Yeni bitirdiğim bir çalışmanın sonucu beni de şaşırtmıştı.
Bu konuyu Yalçın Özalp hocamla konuşmak için yola çıktım. Çünkü Yalçın hocanın görüşü farklıydı.
Her zaman ki mekanı Zemzem unlu mamüllerinde buluştuk.
Otururken dik durmaya çalışsa da gözleri yılların yorgunluğunu ve hastalığını anlatıyordu.
Konuşurken göz kapakları istemsizce kapanıyordu.
Konuyu açmak yerine kendisini dinlemeyi tercih ettim. Bilenler bilir, normalde sohbetinde mutlaka fikirlerini anlamayan, ucuz hesaplarla menfaati için çalışan, kızgın ve kırgın olduğu kişilere, yaşadığı olaylara saydırırdı.

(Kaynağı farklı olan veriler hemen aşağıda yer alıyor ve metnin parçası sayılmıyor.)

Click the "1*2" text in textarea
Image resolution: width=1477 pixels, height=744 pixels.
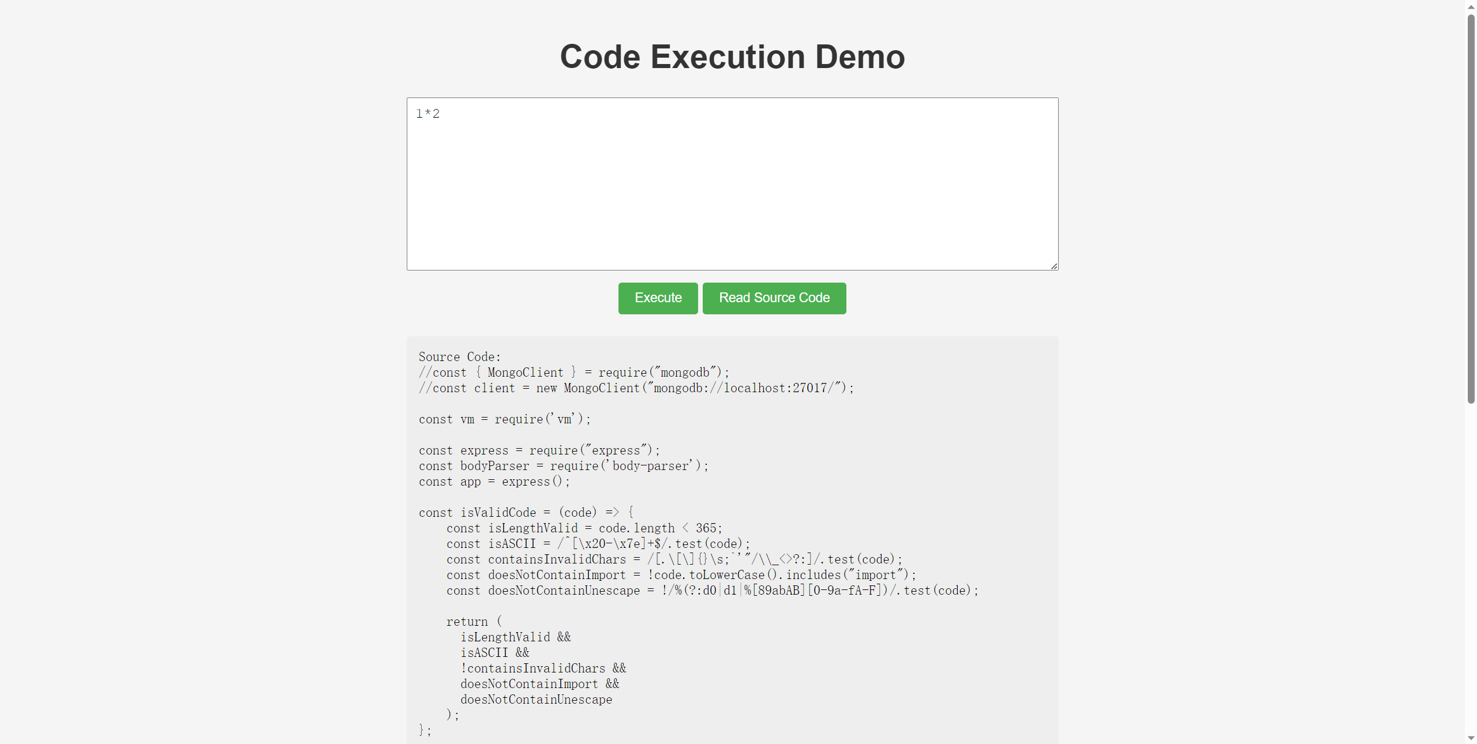428,114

O akşam onların adını dahi anmadı.
Hocam sizi hastaneye götüreyim. Durumunuz iyi değil dedim. Öğrencisi, yoldaşı Zemzem Ali her zaman ki gibi yanındaydı. Birlikte hastaneye götürmek için ikna ettik.
O hafta Kahramanmaraş'ta kitap fuarı başlamıştı.

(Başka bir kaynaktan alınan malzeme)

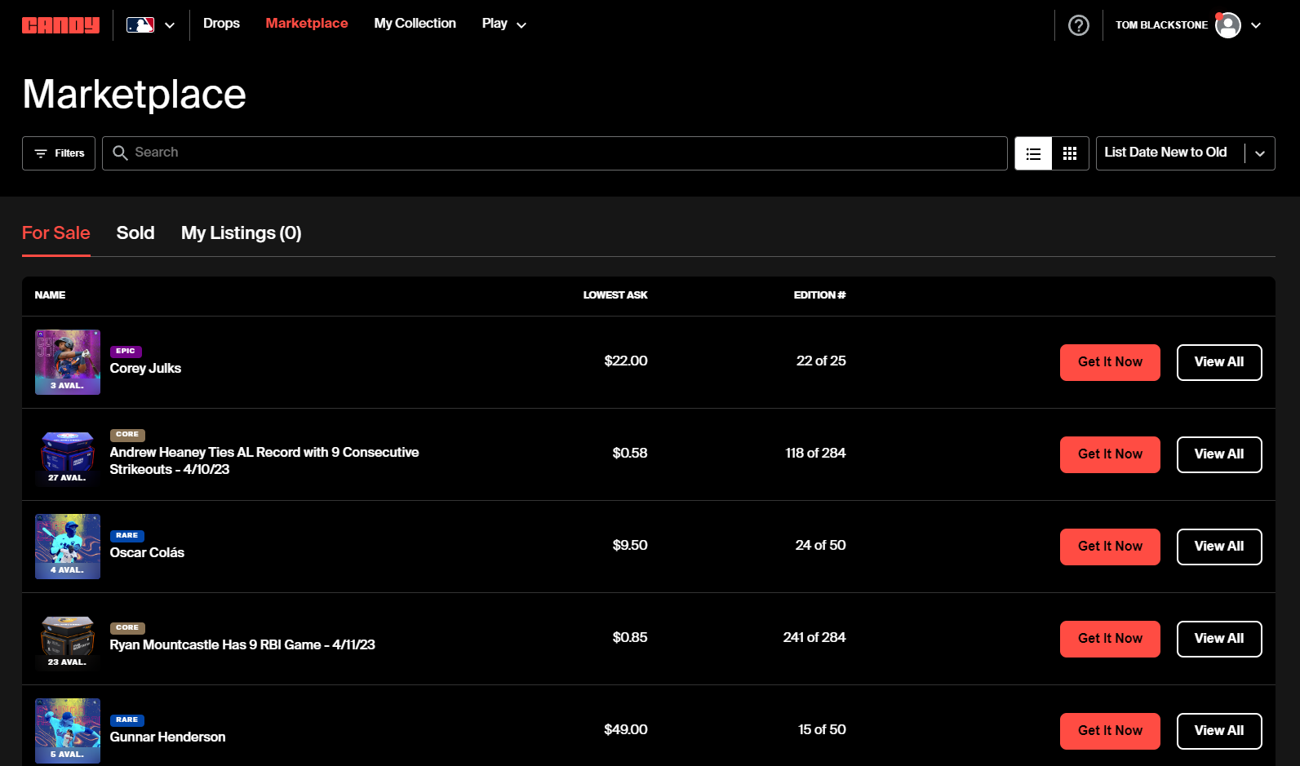Open Filters panel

Yüzlerce yazar davet edilmiş. Yol boyunca bilboardlarda fuarın duyuruları dev fotoğraflı başkan afişleriyle bezenmişti.
Yolda tüm hastalığına rağmen yaşadığı her şeyden daha zor gelen olayı anlatmaya başladı.
Ömrünü vakfettiği, onlarca kitabı, yüzlerce makalesiyle kahramanlık tarihini nakşettiği şehrin kitap fuarına her sene olduğu gibi yine çağrılmamıştı!

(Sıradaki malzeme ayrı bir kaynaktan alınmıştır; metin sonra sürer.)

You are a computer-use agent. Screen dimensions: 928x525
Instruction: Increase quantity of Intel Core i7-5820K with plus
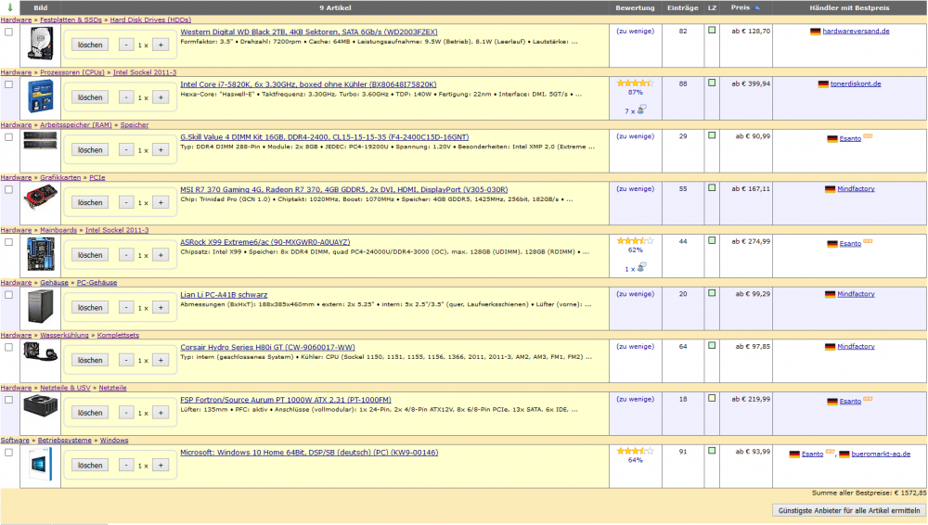160,97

Bu durum o hasta halinde ayakta dik tutmaya çalıştığı bedeninden daha ağır gelmişti ruhuna... hasta halinde titreyen sesiyle yine saydırmaya başladı...
O yıldan beri kitap fuarı duyurularını görünce bu olay aklıma gelir. Ve vefasızlığın hüznü çöker kalbime.
Mekanı cennet olsun. Sağ iken görmezden gelenler vefat ettiğinde de adını unutturmaya çalışır gibiler.
Yalçın Özalp adının şehirde mutlaka önemli, manalı bir yere verilmesi ve kitap fuarında adı ve eserlerinin yaşatılması gerek.
Bu konuda değerli basınımızdan ve hemşehrilerimden kamuoyu oluşturmak için desteklerini bekliyorum.